<<<<

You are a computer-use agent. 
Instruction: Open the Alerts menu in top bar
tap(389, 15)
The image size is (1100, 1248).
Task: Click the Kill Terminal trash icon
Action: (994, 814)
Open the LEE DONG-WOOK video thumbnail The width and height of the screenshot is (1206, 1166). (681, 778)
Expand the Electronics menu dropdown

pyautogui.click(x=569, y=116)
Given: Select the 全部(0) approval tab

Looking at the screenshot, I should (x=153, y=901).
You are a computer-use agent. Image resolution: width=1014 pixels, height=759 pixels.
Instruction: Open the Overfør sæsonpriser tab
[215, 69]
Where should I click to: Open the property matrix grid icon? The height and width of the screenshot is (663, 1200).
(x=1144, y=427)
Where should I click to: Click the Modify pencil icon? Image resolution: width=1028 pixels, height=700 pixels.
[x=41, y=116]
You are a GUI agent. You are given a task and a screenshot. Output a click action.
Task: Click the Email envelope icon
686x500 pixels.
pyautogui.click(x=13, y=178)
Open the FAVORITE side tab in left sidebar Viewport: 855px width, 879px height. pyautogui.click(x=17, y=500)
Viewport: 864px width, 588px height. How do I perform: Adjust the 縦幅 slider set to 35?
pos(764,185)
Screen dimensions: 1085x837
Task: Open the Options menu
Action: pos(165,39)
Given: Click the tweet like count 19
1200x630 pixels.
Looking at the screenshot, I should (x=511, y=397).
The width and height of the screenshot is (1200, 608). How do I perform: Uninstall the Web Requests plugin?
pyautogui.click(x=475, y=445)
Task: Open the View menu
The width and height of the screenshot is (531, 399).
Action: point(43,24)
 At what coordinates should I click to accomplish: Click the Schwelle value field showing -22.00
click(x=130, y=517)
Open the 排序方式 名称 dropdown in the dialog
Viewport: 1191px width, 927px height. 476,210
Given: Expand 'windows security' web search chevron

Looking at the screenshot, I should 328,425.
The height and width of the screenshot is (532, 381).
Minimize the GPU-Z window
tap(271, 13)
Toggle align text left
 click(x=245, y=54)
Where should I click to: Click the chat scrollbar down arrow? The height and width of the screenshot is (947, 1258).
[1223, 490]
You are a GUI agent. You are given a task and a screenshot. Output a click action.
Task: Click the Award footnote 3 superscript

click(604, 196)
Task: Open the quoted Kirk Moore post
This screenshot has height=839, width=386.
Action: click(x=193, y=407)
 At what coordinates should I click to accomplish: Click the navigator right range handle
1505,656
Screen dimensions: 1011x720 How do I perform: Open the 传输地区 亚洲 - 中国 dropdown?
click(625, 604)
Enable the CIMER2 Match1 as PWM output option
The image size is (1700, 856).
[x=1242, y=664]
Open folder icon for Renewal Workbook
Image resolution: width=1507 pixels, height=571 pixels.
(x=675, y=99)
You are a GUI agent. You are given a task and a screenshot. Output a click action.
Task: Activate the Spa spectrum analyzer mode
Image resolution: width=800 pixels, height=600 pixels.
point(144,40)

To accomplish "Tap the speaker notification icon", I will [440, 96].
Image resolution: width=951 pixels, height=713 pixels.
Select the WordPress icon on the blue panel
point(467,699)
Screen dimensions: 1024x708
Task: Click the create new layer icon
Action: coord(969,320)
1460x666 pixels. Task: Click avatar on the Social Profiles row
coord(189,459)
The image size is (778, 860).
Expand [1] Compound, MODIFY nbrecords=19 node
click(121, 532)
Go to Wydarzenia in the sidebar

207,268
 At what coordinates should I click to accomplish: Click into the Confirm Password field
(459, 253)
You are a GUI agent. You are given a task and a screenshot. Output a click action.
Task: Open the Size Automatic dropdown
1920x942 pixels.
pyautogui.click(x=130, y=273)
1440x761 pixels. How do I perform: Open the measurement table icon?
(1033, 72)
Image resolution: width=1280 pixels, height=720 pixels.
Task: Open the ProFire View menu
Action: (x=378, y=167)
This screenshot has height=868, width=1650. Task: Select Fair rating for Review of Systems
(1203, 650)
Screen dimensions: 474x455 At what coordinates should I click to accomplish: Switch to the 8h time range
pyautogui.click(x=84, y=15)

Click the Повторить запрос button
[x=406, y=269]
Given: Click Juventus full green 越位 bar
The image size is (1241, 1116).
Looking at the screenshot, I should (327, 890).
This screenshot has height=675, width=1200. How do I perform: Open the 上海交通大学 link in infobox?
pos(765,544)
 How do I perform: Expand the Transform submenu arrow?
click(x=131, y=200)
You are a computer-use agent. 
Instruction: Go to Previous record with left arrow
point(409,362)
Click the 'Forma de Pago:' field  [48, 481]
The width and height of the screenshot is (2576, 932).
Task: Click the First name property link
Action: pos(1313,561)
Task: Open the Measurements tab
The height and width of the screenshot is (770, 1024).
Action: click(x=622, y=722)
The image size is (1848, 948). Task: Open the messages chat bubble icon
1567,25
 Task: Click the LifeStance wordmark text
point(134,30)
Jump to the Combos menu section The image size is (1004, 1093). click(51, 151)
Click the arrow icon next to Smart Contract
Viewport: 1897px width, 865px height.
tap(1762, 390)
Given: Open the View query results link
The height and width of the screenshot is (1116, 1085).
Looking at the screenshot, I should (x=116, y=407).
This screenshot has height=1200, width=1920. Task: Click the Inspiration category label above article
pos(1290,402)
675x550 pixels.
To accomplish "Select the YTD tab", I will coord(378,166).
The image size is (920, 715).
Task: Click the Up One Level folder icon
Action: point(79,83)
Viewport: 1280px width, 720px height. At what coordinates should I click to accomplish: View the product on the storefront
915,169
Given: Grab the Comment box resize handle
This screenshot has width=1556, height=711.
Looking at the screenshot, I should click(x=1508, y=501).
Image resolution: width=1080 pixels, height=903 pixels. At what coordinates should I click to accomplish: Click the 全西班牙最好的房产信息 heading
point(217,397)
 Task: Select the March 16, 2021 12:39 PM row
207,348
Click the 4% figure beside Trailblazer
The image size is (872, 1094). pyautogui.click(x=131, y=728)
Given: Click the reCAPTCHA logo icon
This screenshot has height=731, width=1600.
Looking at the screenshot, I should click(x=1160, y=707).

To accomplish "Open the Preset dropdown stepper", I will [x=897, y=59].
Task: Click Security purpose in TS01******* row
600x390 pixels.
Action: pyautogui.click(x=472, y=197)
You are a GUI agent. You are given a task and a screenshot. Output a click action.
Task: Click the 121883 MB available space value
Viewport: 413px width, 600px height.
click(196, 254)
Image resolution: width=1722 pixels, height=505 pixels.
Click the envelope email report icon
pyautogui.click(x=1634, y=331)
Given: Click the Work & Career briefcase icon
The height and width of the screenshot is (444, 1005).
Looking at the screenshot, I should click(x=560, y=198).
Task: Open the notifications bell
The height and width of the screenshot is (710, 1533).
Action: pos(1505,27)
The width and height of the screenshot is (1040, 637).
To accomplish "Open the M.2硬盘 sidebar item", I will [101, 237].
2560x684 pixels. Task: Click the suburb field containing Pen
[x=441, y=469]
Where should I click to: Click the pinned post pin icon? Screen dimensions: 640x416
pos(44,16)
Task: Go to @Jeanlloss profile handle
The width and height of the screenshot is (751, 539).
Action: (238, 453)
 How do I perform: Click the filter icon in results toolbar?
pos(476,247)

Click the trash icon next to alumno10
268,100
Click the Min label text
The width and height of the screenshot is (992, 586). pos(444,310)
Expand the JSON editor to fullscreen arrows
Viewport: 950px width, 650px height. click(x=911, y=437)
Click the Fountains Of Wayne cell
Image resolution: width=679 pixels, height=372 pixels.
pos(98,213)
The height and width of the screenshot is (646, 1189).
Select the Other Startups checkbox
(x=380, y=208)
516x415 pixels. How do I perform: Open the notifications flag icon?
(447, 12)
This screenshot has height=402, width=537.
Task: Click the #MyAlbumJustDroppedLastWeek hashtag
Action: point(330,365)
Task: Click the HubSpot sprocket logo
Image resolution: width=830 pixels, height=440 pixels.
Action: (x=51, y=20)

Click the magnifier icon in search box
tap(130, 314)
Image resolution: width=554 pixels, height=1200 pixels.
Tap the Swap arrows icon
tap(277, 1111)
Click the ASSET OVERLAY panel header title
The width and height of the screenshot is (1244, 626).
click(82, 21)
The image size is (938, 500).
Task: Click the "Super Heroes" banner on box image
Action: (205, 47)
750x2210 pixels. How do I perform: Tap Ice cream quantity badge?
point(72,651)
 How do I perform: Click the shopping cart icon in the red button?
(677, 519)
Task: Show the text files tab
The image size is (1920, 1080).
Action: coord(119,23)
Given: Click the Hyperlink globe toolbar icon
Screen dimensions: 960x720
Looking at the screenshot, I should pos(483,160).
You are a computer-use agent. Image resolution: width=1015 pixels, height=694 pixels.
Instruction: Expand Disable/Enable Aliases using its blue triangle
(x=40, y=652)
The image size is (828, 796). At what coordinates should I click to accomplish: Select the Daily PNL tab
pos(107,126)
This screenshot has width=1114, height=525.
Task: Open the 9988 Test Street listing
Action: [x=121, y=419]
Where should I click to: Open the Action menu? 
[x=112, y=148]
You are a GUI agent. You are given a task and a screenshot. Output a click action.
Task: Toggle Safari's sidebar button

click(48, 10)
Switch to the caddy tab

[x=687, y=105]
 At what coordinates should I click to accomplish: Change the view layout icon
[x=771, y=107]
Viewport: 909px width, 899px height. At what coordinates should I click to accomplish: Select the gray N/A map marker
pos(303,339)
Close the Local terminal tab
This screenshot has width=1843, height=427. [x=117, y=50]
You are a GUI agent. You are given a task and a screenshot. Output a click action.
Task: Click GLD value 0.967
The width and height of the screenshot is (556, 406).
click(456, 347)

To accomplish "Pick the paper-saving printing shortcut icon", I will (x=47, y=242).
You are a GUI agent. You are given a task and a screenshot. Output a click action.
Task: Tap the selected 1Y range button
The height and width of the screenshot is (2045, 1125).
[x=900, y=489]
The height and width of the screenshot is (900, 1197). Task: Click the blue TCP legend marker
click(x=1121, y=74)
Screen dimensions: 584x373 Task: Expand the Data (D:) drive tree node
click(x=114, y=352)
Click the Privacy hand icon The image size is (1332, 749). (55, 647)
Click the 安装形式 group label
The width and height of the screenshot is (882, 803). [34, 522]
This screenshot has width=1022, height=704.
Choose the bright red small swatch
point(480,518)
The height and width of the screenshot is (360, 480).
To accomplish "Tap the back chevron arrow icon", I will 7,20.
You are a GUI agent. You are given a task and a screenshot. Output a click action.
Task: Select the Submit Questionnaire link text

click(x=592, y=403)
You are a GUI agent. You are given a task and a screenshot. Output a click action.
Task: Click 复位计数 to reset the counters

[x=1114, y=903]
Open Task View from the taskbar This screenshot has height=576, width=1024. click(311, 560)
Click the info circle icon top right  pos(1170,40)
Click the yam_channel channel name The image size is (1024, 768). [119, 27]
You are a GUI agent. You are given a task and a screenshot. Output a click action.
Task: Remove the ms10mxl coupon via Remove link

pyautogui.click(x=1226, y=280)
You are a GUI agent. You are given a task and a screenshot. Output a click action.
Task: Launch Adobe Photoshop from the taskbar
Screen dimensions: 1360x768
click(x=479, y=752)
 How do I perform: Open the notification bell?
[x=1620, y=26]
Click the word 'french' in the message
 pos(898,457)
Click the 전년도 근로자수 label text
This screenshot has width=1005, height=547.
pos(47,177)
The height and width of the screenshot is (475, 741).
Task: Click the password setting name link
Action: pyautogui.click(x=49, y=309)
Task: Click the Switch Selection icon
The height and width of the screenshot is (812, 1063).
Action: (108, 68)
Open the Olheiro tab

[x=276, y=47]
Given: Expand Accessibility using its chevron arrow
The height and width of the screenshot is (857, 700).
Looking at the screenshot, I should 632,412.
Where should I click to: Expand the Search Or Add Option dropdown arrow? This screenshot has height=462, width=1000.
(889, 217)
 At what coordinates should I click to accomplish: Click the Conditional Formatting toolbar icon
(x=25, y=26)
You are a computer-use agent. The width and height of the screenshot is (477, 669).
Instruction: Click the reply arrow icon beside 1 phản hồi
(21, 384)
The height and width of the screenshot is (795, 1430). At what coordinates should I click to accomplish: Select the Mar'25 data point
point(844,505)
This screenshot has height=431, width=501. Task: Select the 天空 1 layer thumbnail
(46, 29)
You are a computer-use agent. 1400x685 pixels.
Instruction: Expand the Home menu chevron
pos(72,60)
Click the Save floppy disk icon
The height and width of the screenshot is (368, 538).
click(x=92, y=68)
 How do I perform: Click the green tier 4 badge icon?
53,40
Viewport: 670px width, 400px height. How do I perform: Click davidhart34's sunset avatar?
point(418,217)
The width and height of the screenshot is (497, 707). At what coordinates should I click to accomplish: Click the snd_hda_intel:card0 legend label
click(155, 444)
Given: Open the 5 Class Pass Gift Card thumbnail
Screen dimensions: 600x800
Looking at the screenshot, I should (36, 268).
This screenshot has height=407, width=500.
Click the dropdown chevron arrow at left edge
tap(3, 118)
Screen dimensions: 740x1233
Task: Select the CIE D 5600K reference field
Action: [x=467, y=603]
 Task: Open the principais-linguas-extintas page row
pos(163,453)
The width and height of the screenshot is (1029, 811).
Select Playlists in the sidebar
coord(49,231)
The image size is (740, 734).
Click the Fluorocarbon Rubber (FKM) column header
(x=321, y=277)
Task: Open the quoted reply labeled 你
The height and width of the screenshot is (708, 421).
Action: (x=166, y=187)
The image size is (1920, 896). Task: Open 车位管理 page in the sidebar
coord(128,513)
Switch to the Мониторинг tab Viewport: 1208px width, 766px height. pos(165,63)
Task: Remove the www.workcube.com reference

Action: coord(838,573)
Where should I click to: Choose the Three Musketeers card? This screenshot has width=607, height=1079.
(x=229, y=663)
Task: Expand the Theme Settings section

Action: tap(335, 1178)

>>>>

DIRECTIONS FOR THIS TASK: Please find the lines in the data that contain the word "taskbar" and copy them.

RESPONSE AREA:
Open Task View from the taskbar This screenshot has height=576, width=1024. click(311, 560)
Task: Launch Adobe Photoshop from the taskbar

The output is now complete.